Die Bundesregierung respektiert dieses Urteil. Es schafft Klarheit bezüglich der Schuldenbremse. Das Urteil hat allerdings potenziell weitgehende Auswirkungen auf die Staatspraxis und die Haushaltspolitik des Bundes und aller Länder; der Bundeskanzler hat schon darauf hingewiesen. Deshalb werten wir dieses Urteil sehr sorgfältig aus. Denn aus seinen Konsequenzen könnten sich auch Veränderungen für die Länderseite ergeben.
Wir ziehen allerdings auch sofort eigene Konsequenzen und leiten eigene Maßnahmen ein.
Erstens: Die auch bisher nicht genutzten Kreditermächtigungen in Höhe von 60 Milliarden Euro werden gelöscht.
Zweitens: Ich habe heute nach § 41 der Bundeshaushaltsordnung eine Sperre des Wirtschaftsplans des Klima- und Transformationsfonds vorgenommen. Davon betroffen sind die Verpflichtungsermächtigungen, die für die Jahre 2024 fortfolgende jetzt nicht mehr belegt werden dürfen. Ausgenommen davon sind Maßnahmen zur Förderung der Energieeffizienz und der erneuerbaren Energien im Gebäudebereich.
Drittens: Wir werden umgehend damit beginnen, einen neuen Wirtschaftsplan für den Klima- und Transformationsfonds für die Jahre 2024 fortfolgende aufzustellen.
Die Beratung des Etatentwurfs 2024 ist nach unserer aktuellen Einschätzung nicht von dem Urteil betroffen. Deshalb können die Haushaltsberatungen des Deutschen Bundestages wie geplant fortgesetzt werden.
BM Habeck: Der Klima- und Transformationsfonds unterstützt die Bürgerinnen und Bürger sowie die deutsche Wirtschaft in vielfältiger Weise.

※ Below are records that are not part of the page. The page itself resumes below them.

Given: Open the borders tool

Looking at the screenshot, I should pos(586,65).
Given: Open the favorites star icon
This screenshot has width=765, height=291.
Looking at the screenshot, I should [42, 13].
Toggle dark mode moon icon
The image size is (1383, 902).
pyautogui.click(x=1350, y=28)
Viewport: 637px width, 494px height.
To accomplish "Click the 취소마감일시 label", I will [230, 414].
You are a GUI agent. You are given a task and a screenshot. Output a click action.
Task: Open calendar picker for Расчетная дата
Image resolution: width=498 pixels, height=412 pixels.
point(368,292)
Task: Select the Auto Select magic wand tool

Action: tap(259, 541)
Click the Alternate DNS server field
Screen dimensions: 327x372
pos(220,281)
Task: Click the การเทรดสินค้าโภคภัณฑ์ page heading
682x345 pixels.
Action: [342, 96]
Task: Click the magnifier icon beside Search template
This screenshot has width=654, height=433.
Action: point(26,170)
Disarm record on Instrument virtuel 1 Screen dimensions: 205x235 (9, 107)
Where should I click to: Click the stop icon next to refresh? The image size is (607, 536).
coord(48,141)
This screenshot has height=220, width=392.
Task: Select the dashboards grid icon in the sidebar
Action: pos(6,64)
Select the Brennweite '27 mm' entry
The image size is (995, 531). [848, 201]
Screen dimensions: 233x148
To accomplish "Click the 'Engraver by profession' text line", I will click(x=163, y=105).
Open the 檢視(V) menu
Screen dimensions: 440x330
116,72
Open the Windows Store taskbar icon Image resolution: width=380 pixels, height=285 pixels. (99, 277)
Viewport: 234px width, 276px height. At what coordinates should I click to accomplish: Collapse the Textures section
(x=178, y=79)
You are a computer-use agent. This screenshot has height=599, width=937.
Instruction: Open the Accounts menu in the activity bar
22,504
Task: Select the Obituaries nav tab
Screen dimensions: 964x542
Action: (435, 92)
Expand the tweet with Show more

Ich nenne ein paar Beispiele: die Übernahme der EEG-Umlage und damit die Senkung der Stromkosten für alle Verbraucherinnen und Verbraucher, von normalen Bürgerinnen und Bürgern über den deutschen Mittelstand bis zur Industrie, die Förderung von Gebäudesanierung - Fenster, Türen, Dämmung oder eben auch Wärmemittel -, die Förderung von E-Mobilität inklusive der Ladesäuleninfrastruktur, die Möglichkeit, die kommunale Wärmewende voranzubringen, beispielsweise indem Geothermieprojekte unterstützt oder Fernwärmesysteme ausgebaut werden, und die Baufinanzierung, beispielsweise die Beschlüsse des Baugipfels.
Die heutigen Beschlüsse des Gerichts und die Umsetzung durch den Bundesfinanzminister bedeuten, dass alle zugesagten Verpflichtungen eingehalten werden und neue Verpflichtungen erst dann eingegangen werden können, wenn der neue Wirtschaftsplan aufgestellt wird. Ich hoffe, dass die Arbeit daran zeitnah beginnt und beendet wird.
Vielen Dank.
BK Scholz: Schönen Dank! Jetzt gehen wir zum Bundestag.